*** DATASET EXTRACT ***
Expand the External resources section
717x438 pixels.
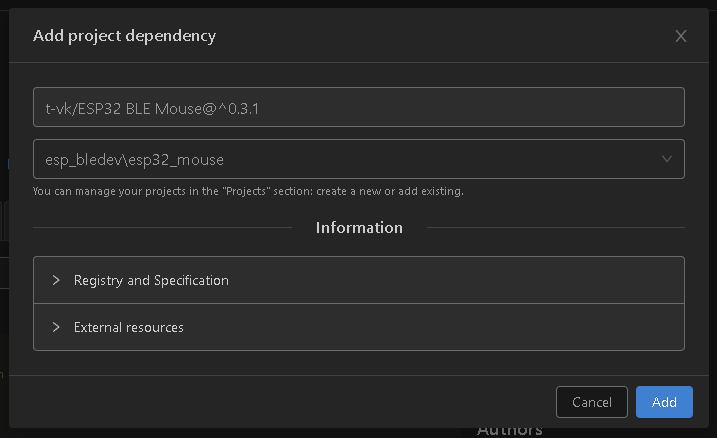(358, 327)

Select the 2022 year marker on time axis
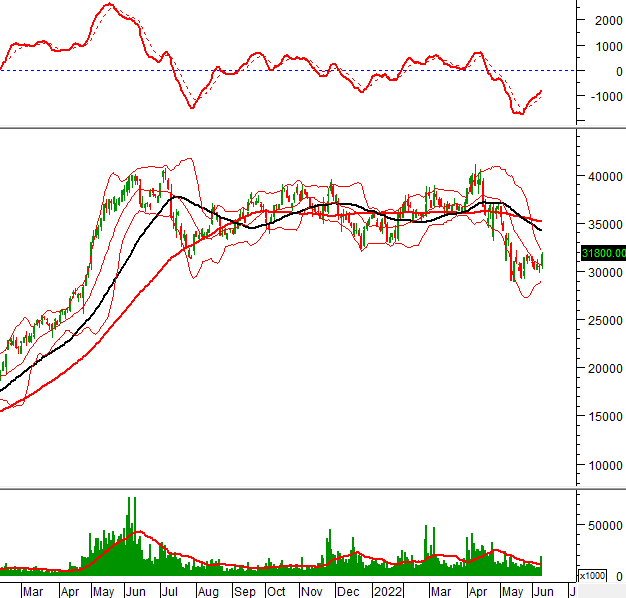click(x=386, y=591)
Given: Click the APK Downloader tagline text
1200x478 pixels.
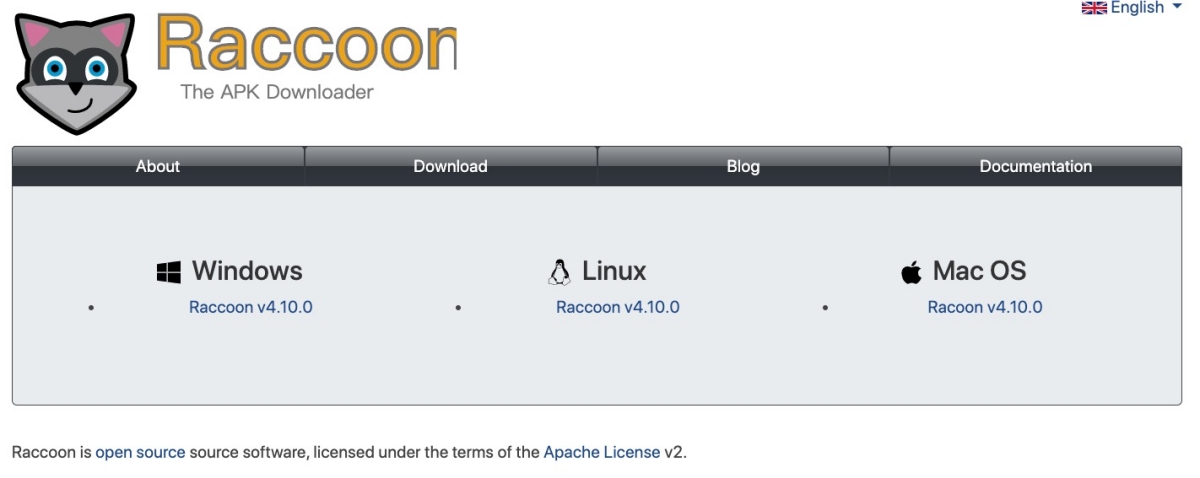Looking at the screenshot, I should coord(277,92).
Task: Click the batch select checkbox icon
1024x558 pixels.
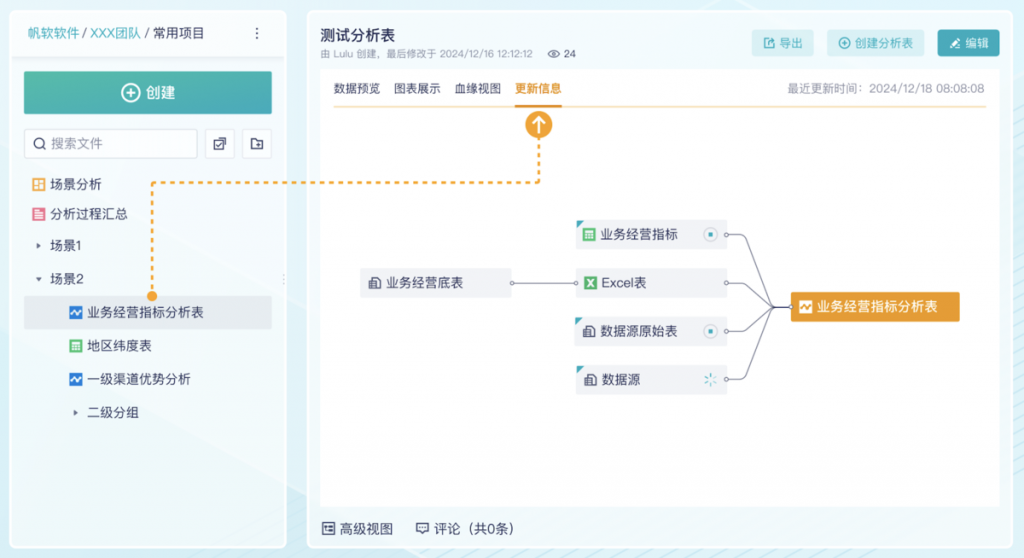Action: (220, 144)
*** End of DATASET EXTRACT ***
> **PROBLEM DETAILS**:
Reprint all the data above verbatim, excluding pictures.

> **SOLUTION FOR THIS EXERCISE**:
Expand the External resources section
717x438 pixels.
(358, 327)

Select the 2022 year marker on time axis
click(x=386, y=591)
Given: Click the APK Downloader tagline text
1200x478 pixels.
Looking at the screenshot, I should coord(277,92).
Task: Click the batch select checkbox icon
1024x558 pixels.
Action: (220, 144)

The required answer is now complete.